Research in the International Journal of Shipping and Transport Logistics has analysed four decades of freight transportation data across the USA and shows how different modes of transport contribute to carbon dioxide emissions. The work reveals a complex picture wherein transportation is indeed a major source of greenhouse gases, alongside electricity generation, but air, rail, road, water, and pipeline make different contributions to the problem.
The researchers used an Autoregressive Distributed Lag model to consider both short-term and long-term relationships between transportation activity and emissions. This allowed them to smooth out the information even when the underlying data are uneven. Such a level of detail is uncommon in climate and transport studies, which often focus on a narrower time frame or fewer transport categories.

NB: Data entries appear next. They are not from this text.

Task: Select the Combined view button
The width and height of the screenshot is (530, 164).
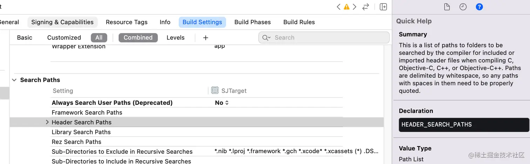Action: (138, 38)
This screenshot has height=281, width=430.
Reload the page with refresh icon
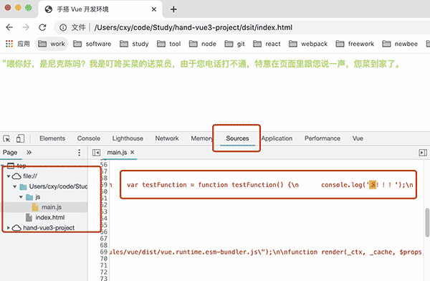click(42, 27)
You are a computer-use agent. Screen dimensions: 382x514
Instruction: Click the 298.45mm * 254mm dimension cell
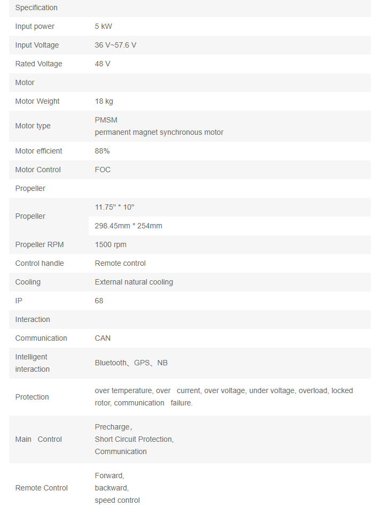(128, 226)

Surprisingly, a negative relationship between both air and pipeline transport and carbon emissions over the period 1980 to 2022 showed that even as these two forms of freight activity increased, emissions actually declined slightly: by 0.03% for every 1% rise in air transport activity, and by 0.06% for pipeline transport. Such figures seem small, but they could be statistically meaningful when scaled across the vast transport systems of the USA and over several decades. The findings suggest that adoption of cleaner technologies, especially in aviation, is having an effect. Innovation in the road and rail sectors could reap similar rewards, the research suggests.
The various interdependencies suggest that emissions, energy consumption, and transport activity are all so closely intertwined that coordinated policy responses is now essential rather than isolated reforms if we are to achieve net-zero.
The researchers suggest that by breaking down the environmental impact of individual transport modes, it is possible to develop more targeted climate strategies. For example, expanding pipeline infrastructure or accelerating the rollout of sustainable aviation technology may deliver greater emissions reductions than blanket policies applied across all transport sectors.
Ergen, H., Aslan, A. and Ayvaz, E.E. (2025) ‘Can air transportation reach to zero carbon emissions: comparative econometric analysis between transportation modes in the USA’, Int. J. Shipping and Transport Logistics, Vol. 21, No. 1, pp.71–99.